Using the WannaCry ransomware as a specific example, it targeted an exploit in the Samba network share protocol of the Windows Server operating system. This allowed the hackers to copy an exploit file onto the infected user’s system disk, where the file would sit dormant until it was activated by a trigger sent over the internet. Upon activation, the malware would proceed to encrypt all the user files and render the computer useless. A pop-up would then appear on the user’s screen demanding payment.

Microsoft were aware of this exploitation months before the WannaCry epidemic was released globally. The Microsoft product security teams promptly patched the exploitation and published a security bulletin urging users to update immediately. Many users, businesses, and global organizations failed to act upon this information, which resulted in them being vulnerable to attack.

Fortunately, when WannaCry was released in May 2017, many organizations who had already invested in an up-to-date antivirus (AV) product were saved; the AV agents identified the malware signature files and rapidly quarantined the WannaCrypt files long before the malicious code could be executed.

However, those users who had not patched the operating system or not installed an antivirus product, or those whose antivirus was out-of-date, were infected in droves at a global scale by the WannaCry ransomware. Even today, WannaCry is still spreading over the internet; some of the most high-profile victims include Boeing, the British National Health Service (NHS) and Telefonica communications,

As mentioned previously, many organizations were fortunate to avoid the ransomware attacks because of having a modern antivirus suite. But what else can be done to protect against these vulnerabilities and exploits? We have devised a plan for what we consider to be some cybersecurity best practices which can be employed to help you deal with the next wave of threats.

Your Cybersecurity Plan

First, it is important to make sure you have a modern, and frequently-tested backup strategy. Backups are the contingency plan for preserving all your important data, so should the worst happen, you have the ability restore your systems from backups. Having a legitimate, functional backup copy of your data is essential. Data can be replicated to alternative location for an added protection, and many managed service providers can offer guaranteed data protection services.

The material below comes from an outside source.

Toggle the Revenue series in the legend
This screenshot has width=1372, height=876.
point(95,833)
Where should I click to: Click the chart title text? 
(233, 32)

Next, we recommend creating a structured and regular patching schedule for all your IT infrastructure. This includes all Windows, Linux and VMware based computer resources, as well as the hardware platforms microcode for storage, networking and comms. Many businesses choose to delegate this to a small group of specialists who manage the update services products, like WSUS and SCCM. These centrally managed platforms can be configured to push out all the updates in a controlled and scheduled manner.

A reasonable amount of manual work will still be required, but the majority of the updates can be scheduled automatically. It is worth considering that some of the most sensitive systems, such as primary database servers, corporate active directory domain controllers, or backup host servers should be patched manually, and you may even consider taking a snapshot of your virtual machines and storage systems as a roll back option, especially if your systems have not been updated for a significant amount of time.

One of the key defences against all forms of malware is the education and training of employees. Security concepts and knowledge of the latest threat trends should be offered in compulsory training initiates by all organizations. Communicating what ransomware, malware, viruses, phishing, and spoofing are can enlighten employees to the dangers of these threats, which in turn can help enforce a mantra of security consciousness throughout the business.

Another key defence is investing in technical services and hardware devices which are designed to intercept cybersecurity threats at source. Products such as an Intrusion Protection System (IPS) can scan network traffic and alert upon suspected issues. We have already discussed the importance of antivirus products, but outsourcing these responsibilities to a manage service provider can alleviate the headache of ensuring that all the product managers and agents are up-to-date and compliant.